Movie Magazine International


Rat Race

Canada/USA - 2001

Movie Review By Monica Sullivan

If "Rat Race" were as consistently funny as its best sequences, it would be among the brightest offerings of the lackluster summer of 2001. Unexpected laughter occurs when you least expect it to, from the interplay between Breckin Meyer and Amy Smart, of all people, from a talented newcomer named Lanai Chapman who deftly steals scene after scene from Whoopi Goldberg, from Jon Lovitz, who's somehow not quite so obnoxious when he's teamed with Kathy Najimy, and from Cuba Gooding, Jr., who's stuck driving a bus full of Lucille Ball impersonators to a convention. All these characters and more are stuck in the "Rat Race" dreamed up by casino owner John Cleese (doing a Terry-Thomas imitation for reasons best known to director Jerry Zucker}. The bait is $2m. in a safe in Silver City, New Mexico which belongs to the first rat to grab it. If you've seen "It's A Mad, Mad, Mad, Mad World," you know what to expect: a movie with a long middle and no real beginning or end. So either you think the race is funny or you don't.
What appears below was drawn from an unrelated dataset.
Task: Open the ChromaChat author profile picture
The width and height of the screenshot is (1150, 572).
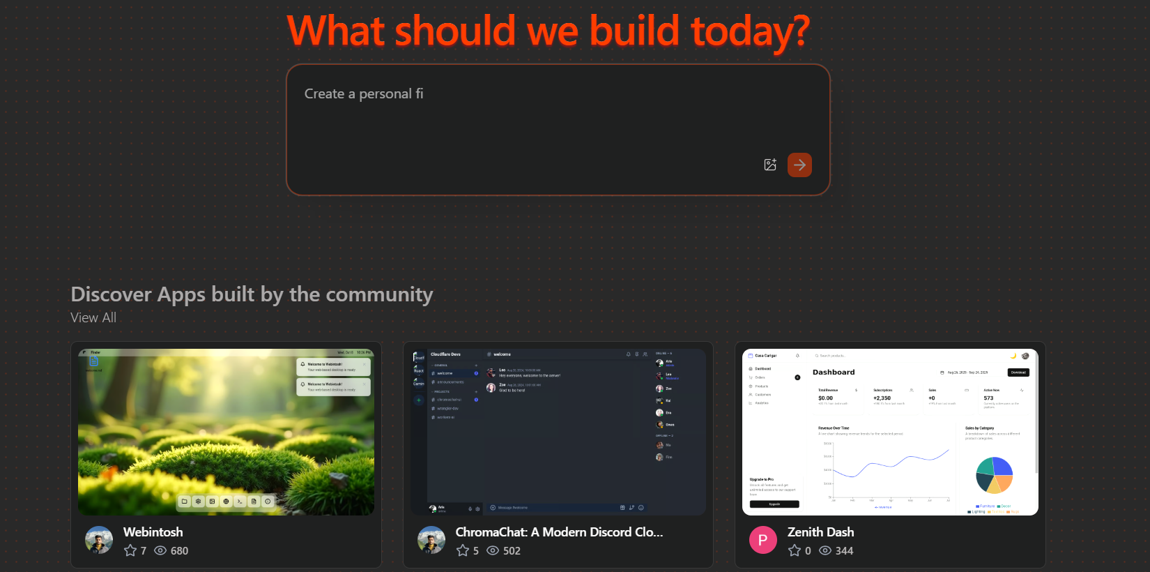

Some of the characters are indeed side-splitting. But a joke about a guy with a speech impediment brought on by an infected tongue stud goes on forever and if you thought a little Roberto Benigni went a long way at the Oscar ceremony a few years back, wait till you see Rowan Atkinson imitating Benigni for a whole movie. And Seth Green gave up playing Oz on "Buffy The Vampire Slayer" to play second fiddle to "Austin Powers," "Josie & The Pussycats" and a sidekick with the aforementioned infected tongue stud? "Rat Race" begins with animated photographs of the cast and much of what follows feels like live action channeling of 1940's cartoons. But the mushy conclusion ends the movie with a nauseating thud: we sit through nearly two hours of shenanigans and never even get to see Ethel Merman OR ANYONE fall flat on her fanny? Okay, okay, so Ethel Merman isn't with us anymore, but animator Tex Avery knew better than to wrap his sly cartoons with schmaltz and in his glorious "Airplane" days, Jerry Zucker did, too.